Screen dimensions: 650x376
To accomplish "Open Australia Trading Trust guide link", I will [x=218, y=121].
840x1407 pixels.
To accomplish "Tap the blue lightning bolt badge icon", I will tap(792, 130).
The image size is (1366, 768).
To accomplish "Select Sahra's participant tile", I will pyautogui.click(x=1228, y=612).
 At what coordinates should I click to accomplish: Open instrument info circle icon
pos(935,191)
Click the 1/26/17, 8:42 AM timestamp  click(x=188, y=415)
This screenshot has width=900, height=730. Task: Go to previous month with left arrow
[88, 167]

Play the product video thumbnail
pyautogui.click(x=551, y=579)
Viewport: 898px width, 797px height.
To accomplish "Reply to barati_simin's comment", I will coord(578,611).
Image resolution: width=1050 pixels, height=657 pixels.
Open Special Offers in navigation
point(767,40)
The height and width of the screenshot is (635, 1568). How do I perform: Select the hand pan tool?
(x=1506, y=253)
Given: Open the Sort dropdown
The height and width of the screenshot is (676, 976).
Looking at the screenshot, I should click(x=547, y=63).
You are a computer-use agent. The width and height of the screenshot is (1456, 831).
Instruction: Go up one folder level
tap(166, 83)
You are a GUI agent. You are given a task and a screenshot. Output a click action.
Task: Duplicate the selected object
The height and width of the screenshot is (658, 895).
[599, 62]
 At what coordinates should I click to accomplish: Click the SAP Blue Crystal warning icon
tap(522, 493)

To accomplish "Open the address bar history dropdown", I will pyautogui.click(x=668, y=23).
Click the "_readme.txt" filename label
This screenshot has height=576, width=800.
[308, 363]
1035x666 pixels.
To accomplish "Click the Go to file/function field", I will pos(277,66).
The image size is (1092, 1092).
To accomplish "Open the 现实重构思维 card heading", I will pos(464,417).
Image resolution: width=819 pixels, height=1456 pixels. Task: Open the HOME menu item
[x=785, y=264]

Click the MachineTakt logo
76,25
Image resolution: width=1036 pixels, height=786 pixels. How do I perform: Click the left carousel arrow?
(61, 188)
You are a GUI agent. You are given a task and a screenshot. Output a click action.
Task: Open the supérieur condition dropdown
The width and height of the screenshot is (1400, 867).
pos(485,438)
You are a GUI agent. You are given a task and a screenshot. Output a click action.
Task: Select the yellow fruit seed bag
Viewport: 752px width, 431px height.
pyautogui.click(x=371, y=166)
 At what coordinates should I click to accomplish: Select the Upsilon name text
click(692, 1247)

— Description of the task —
Every line of the data above should be retyped precisely.

— Response to the task —
Screen dimensions: 650x376
To accomplish "Open Australia Trading Trust guide link", I will [x=218, y=121].
840x1407 pixels.
To accomplish "Tap the blue lightning bolt badge icon", I will tap(792, 130).
The image size is (1366, 768).
To accomplish "Select Sahra's participant tile", I will pyautogui.click(x=1228, y=612).
 At what coordinates should I click to accomplish: Open instrument info circle icon
pos(935,191)
Click the 1/26/17, 8:42 AM timestamp  click(x=188, y=415)
This screenshot has width=900, height=730. Task: Go to previous month with left arrow
[88, 167]

Play the product video thumbnail
pyautogui.click(x=551, y=579)
Viewport: 898px width, 797px height.
To accomplish "Reply to barati_simin's comment", I will coord(578,611).
Image resolution: width=1050 pixels, height=657 pixels.
Open Special Offers in navigation
point(767,40)
The height and width of the screenshot is (635, 1568). How do I perform: Select the hand pan tool?
(x=1506, y=253)
Given: Open the Sort dropdown
The height and width of the screenshot is (676, 976).
Looking at the screenshot, I should click(x=547, y=63).
You are a computer-use agent. The width and height of the screenshot is (1456, 831).
Instruction: Go up one folder level
tap(166, 83)
You are a GUI agent. You are given a task and a screenshot. Output a click action.
Task: Duplicate the selected object
The height and width of the screenshot is (658, 895).
[599, 62]
 At what coordinates should I click to accomplish: Click the SAP Blue Crystal warning icon
tap(522, 493)

To accomplish "Open the address bar history dropdown", I will pyautogui.click(x=668, y=23).
Click the "_readme.txt" filename label
This screenshot has height=576, width=800.
[308, 363]
1035x666 pixels.
To accomplish "Click the Go to file/function field", I will pos(277,66).
The image size is (1092, 1092).
To accomplish "Open the 现实重构思维 card heading", I will pos(464,417).
Image resolution: width=819 pixels, height=1456 pixels. Task: Open the HOME menu item
[x=785, y=264]

Click the MachineTakt logo
76,25
Image resolution: width=1036 pixels, height=786 pixels. How do I perform: Click the left carousel arrow?
(61, 188)
You are a GUI agent. You are given a task and a screenshot. Output a click action.
Task: Open the supérieur condition dropdown
The width and height of the screenshot is (1400, 867).
pos(485,438)
You are a GUI agent. You are given a task and a screenshot. Output a click action.
Task: Select the yellow fruit seed bag
Viewport: 752px width, 431px height.
pyautogui.click(x=371, y=166)
 At what coordinates should I click to accomplish: Select the Upsilon name text
click(692, 1247)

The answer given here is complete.